◆ AIM OF THE TASK: Repeat the lines from the one containing "The height and" through the last line of the data, exactly, pictures omitted.

◆ DATASET:

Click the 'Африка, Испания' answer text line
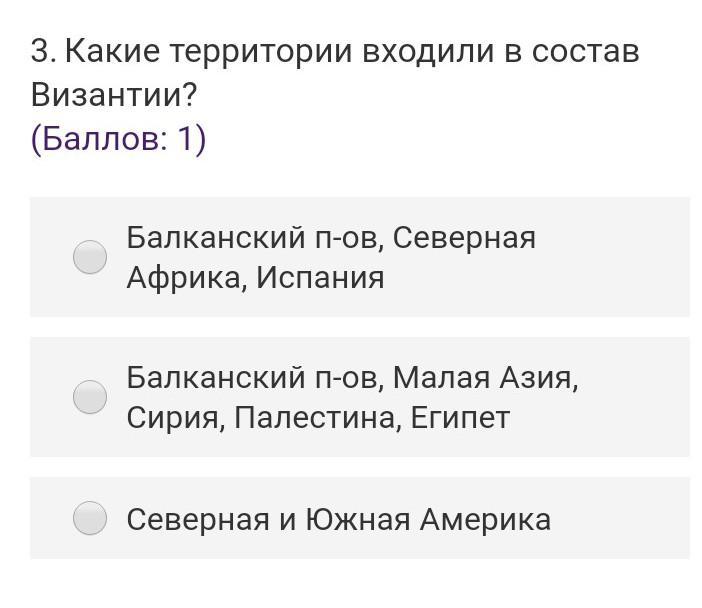Viewport: 702px width, 608px height. [255, 278]
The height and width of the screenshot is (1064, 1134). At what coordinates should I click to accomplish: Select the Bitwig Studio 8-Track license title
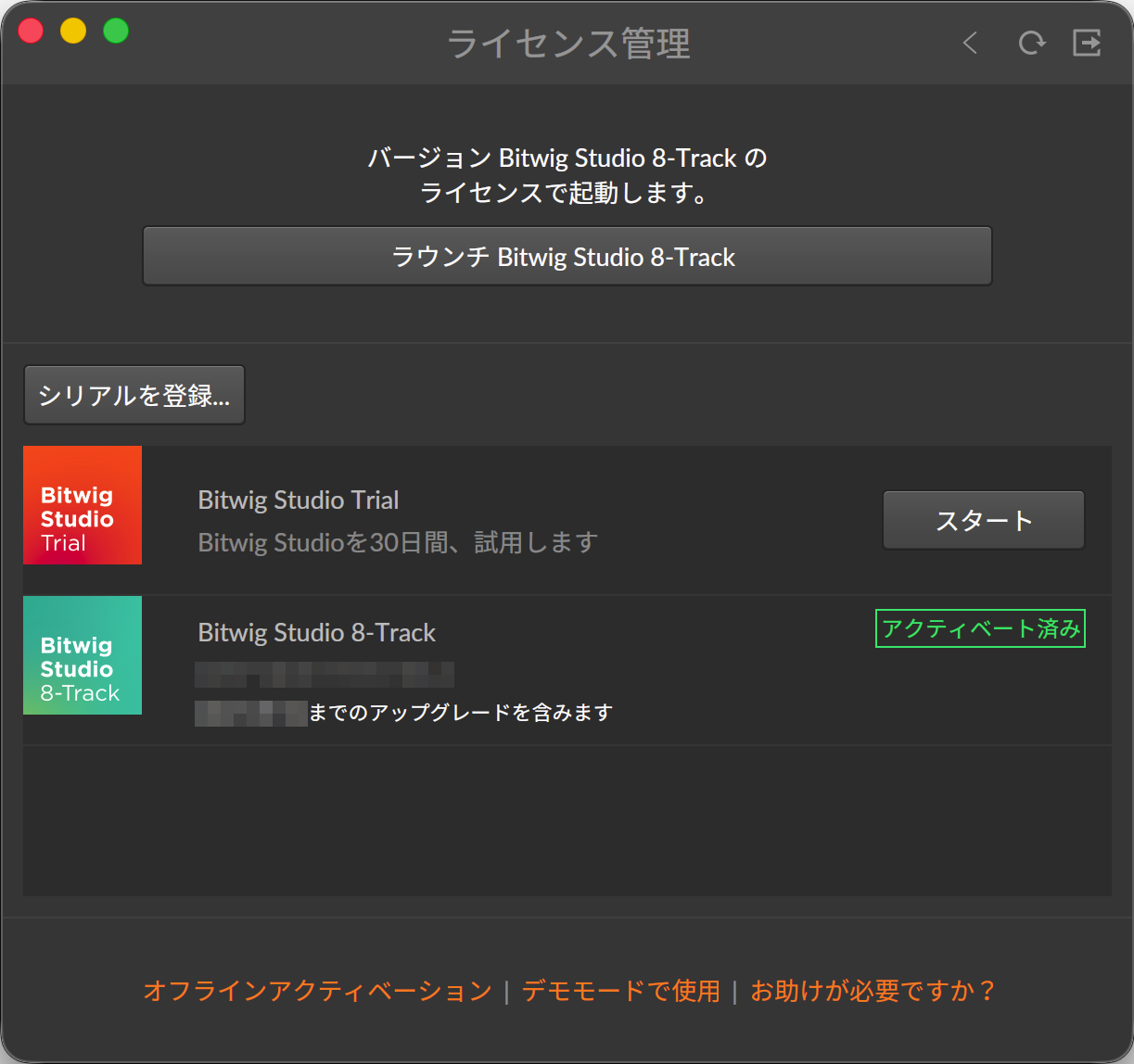(x=317, y=633)
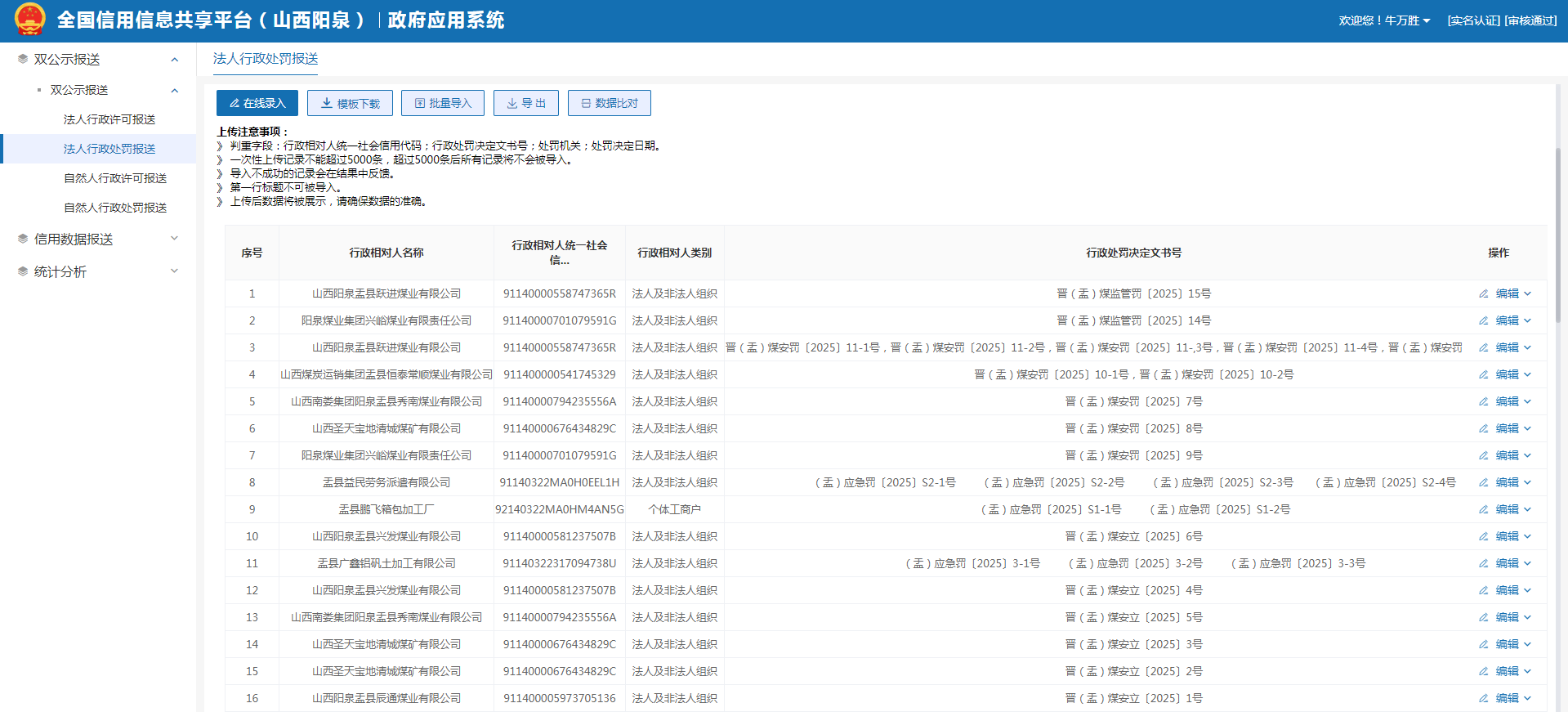Viewport: 1568px width, 712px height.
Task: Click the stack icon beside 信用数据报送
Action: click(23, 239)
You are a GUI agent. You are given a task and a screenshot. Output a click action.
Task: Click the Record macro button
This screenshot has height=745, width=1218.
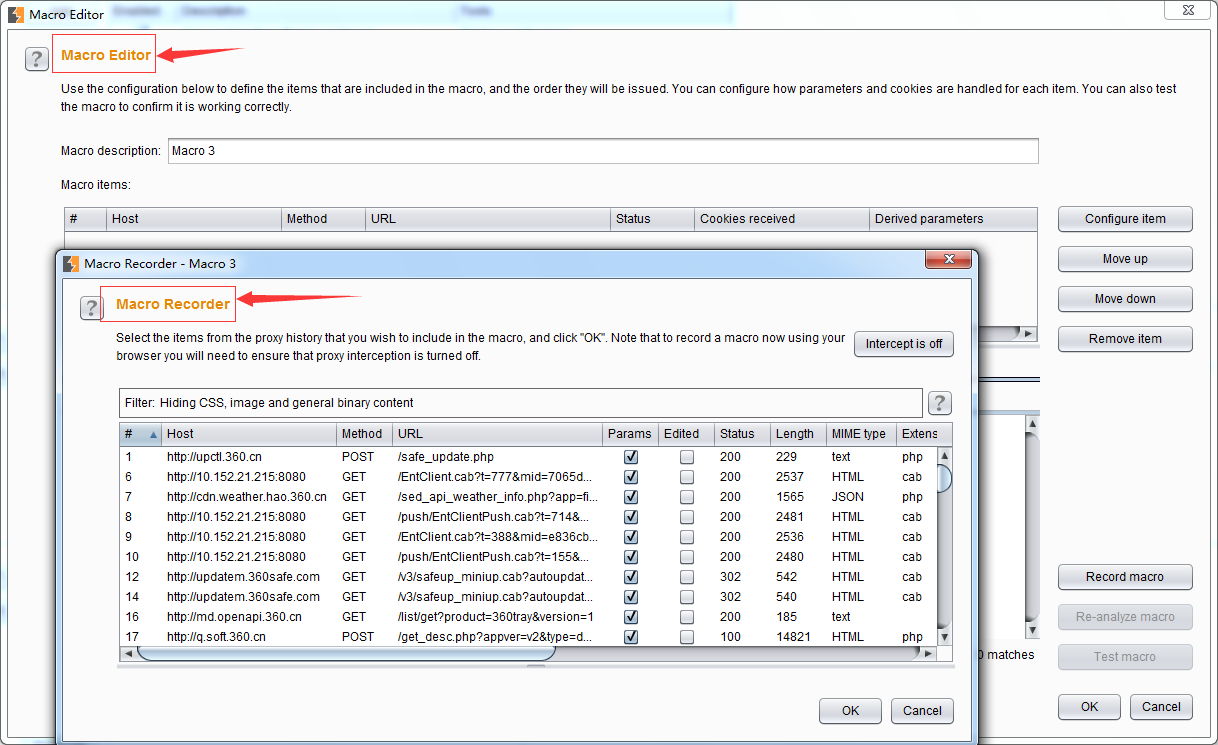[x=1125, y=577]
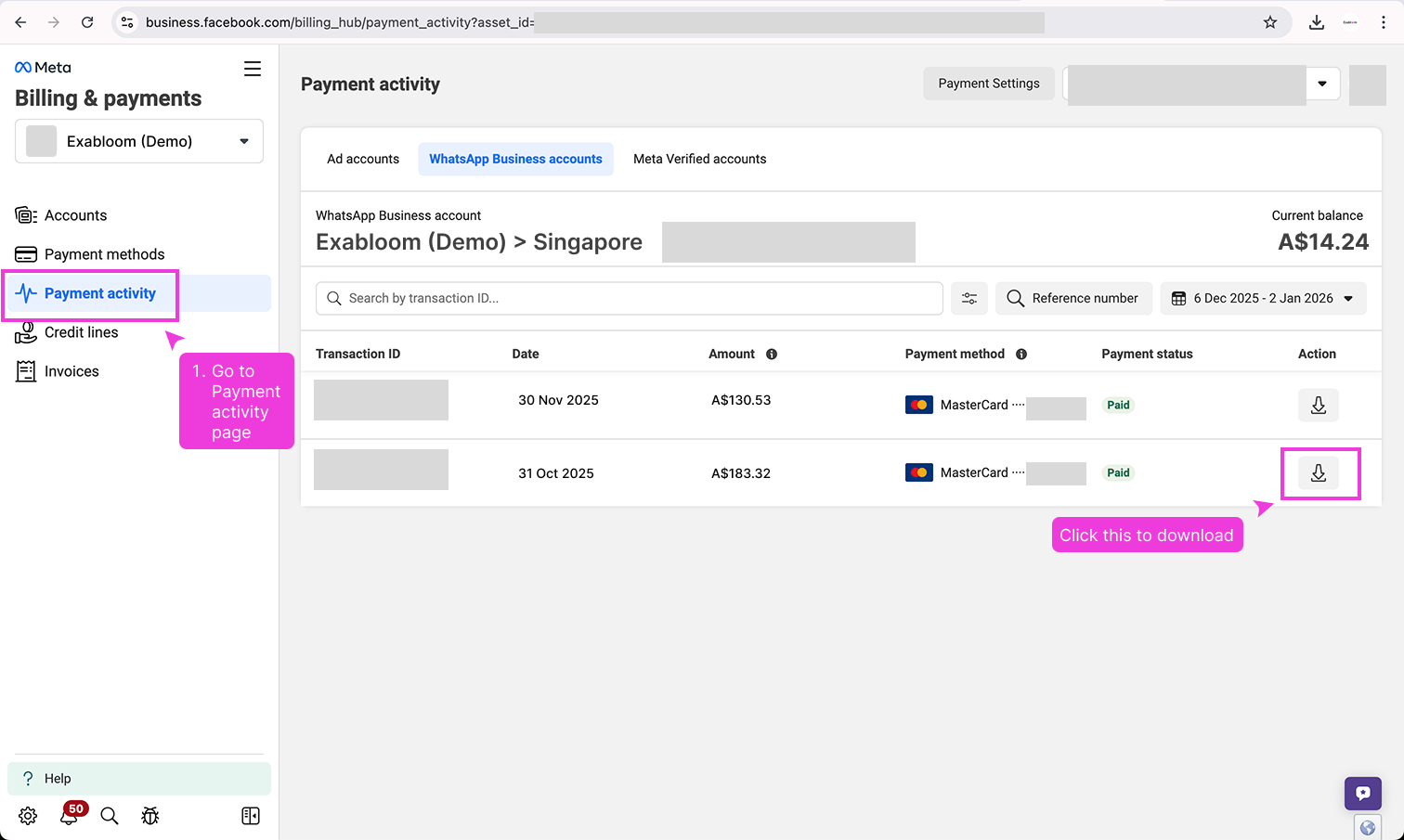Screen dimensions: 1404x840
Task: Click the Meta logo at top left
Action: [42, 66]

◆ OUTPUT:
The height and width of the screenshot is (1064, 1134). At what coordinates should I click to accomplish: Select the Bitwig Studio 8-Track license title
(x=317, y=633)
Viewport: 1568px width, 712px height.
Task: Click the stack icon beside 信用数据报送
Action: click(23, 239)
You are a GUI agent. You are given a task and a screenshot. Output a click action.
Task: Click the Record macro button
This screenshot has height=745, width=1218.
[x=1125, y=577]
Screen dimensions: 1404x840
Task: Click the Meta logo at top left
Action: [42, 66]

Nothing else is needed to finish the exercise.